The foundations of Swedish economics
Sweden has produced two generations of outstanding economists. The first generation, which included David Davidson, Knut Wicksell, Gustav Cassel, and Eli Heckscher, were the founders of economics as an independent academic discipline in Sweden. These men made economics a well-known and respected subject in the eyes of the public, thus paving the way for the second generation that emerged in the 1920s and 1930s. This second generation attracted worldwide attention and became known as the Stockholm School.

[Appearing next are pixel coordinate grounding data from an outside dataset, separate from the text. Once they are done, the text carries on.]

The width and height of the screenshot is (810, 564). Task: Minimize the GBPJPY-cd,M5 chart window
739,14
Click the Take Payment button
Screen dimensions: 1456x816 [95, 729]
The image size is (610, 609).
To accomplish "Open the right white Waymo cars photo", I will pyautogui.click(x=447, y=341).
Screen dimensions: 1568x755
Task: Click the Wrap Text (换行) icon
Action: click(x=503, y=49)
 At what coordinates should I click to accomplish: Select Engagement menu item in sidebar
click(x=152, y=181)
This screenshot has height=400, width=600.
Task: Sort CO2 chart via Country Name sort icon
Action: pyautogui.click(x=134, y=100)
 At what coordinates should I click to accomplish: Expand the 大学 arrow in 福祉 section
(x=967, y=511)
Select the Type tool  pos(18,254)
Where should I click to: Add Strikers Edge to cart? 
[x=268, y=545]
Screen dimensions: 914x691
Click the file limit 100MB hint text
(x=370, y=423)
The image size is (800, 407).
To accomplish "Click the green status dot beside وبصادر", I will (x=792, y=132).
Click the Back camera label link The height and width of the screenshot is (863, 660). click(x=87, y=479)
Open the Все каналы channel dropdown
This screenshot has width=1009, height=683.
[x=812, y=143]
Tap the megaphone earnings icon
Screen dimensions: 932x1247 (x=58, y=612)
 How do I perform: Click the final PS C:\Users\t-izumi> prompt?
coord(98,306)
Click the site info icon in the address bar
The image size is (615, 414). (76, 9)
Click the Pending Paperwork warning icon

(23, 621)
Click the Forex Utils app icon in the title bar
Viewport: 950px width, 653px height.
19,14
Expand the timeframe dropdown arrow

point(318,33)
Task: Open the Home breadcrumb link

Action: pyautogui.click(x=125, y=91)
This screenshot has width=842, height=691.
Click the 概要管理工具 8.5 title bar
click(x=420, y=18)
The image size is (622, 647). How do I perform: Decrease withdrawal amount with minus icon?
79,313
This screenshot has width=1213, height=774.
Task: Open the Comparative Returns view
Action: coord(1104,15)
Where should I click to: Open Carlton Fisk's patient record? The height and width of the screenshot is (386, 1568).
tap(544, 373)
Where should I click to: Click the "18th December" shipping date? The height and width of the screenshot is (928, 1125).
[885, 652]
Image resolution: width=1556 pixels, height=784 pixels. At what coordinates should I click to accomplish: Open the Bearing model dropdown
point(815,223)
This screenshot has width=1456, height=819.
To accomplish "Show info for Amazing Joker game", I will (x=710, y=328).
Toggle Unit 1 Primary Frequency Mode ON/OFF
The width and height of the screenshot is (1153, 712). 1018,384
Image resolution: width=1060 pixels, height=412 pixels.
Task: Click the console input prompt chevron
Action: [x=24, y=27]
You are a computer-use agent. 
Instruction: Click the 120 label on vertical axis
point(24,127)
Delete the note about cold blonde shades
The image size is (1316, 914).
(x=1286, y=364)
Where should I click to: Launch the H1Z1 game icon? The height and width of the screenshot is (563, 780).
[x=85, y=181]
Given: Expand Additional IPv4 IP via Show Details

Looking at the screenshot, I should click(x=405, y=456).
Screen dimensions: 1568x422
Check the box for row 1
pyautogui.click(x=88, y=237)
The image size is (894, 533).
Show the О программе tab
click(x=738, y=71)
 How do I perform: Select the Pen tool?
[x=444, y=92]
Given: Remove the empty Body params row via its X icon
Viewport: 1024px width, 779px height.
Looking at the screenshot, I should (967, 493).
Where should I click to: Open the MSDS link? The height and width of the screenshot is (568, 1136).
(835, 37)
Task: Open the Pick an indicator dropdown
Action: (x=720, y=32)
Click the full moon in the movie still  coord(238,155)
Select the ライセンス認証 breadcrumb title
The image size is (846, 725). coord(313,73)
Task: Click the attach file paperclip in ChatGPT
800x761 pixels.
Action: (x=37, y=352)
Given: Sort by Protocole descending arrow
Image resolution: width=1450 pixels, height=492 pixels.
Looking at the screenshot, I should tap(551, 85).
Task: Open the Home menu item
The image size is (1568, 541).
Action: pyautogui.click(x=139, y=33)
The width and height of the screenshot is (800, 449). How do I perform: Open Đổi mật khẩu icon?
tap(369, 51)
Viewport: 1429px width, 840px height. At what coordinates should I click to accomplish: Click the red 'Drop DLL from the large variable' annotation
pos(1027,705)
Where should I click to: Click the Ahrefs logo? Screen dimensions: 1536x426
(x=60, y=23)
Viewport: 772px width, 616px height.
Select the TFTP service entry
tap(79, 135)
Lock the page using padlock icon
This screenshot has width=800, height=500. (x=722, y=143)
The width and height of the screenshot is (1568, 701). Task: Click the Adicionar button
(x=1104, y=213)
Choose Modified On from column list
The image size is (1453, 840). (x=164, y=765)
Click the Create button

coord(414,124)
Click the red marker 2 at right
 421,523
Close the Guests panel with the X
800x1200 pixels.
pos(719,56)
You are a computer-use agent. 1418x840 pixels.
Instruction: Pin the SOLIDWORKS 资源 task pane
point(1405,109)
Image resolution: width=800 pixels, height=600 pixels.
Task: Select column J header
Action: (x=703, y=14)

Davidson (1854–1942) was appointed professor at Uppsala in 1889, a chair that he held until 1921. In 1899 he founded Ekonomisk Tidskrift, the first scientific journal in economics in Sweden, and remained its sole editor until 1939 when he retired at the age of eighty-five. Under Davidson's editorship, Ekonomisk Tidskrift became established as an important forum for the emerging economics profession, with Wicksell, Cassel, and Heckscher as early major contributors. Here Davidson himself published a large number of articles and comments on current economic events, particularly dealing with monetary issues and problems of taxation.
In the late 1870s a young man presented a public talk in Uppsala, in which he argued that the major social ills in Swedish society were due to overpopulation. His message immediately became a source of immense public debate and criticism. One of his critics was David Davidson, who suggested that the speaker, Knut Wicksell (1851–1926), lacked a knowledge of economics.